(Source records)

******************************

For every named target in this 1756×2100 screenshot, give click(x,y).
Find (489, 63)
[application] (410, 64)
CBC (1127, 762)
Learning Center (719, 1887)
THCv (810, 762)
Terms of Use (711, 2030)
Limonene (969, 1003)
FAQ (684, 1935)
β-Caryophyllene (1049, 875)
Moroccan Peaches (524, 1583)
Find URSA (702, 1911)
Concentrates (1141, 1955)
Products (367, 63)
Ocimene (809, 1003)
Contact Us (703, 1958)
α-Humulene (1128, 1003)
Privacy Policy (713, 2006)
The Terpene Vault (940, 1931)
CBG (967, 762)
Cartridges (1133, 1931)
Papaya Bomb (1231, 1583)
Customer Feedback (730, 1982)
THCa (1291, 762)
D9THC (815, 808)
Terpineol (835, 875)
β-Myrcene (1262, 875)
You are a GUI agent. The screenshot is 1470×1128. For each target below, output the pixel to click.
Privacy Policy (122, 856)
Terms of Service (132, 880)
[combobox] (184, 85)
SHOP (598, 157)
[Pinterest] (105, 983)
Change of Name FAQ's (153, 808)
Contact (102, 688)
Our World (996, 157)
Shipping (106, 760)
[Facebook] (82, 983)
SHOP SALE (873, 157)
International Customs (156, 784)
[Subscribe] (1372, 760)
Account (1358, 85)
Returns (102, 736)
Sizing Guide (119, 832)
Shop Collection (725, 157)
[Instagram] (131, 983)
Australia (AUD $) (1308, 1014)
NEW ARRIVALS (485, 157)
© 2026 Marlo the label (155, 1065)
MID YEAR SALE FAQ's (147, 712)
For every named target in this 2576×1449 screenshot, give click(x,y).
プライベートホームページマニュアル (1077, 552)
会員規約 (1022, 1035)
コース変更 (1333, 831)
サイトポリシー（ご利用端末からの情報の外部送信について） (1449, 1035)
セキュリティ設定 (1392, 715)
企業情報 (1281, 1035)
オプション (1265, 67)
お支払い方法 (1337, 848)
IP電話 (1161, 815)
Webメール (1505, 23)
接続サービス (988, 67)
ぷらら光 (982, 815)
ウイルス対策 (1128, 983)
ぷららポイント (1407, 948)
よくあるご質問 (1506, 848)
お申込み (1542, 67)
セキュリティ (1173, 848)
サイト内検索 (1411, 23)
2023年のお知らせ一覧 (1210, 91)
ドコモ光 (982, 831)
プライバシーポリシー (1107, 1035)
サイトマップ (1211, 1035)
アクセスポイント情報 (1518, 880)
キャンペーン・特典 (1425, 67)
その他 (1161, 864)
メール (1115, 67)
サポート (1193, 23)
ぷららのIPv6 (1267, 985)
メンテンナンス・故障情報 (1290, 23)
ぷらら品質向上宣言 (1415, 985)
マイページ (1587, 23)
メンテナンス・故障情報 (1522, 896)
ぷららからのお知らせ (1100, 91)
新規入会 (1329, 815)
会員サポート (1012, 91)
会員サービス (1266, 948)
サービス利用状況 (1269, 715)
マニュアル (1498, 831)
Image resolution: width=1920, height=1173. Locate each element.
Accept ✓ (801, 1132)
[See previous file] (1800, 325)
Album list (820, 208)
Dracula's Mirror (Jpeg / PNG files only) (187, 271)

******************************

* **Aim of the exercise**
When a line above includes the word "this", please list that line.

* **Solution**
For every named target in this 1756×2100 screenshot, give click(x,y).
For every named target in this 2576×1449 screenshot, give click(x,y).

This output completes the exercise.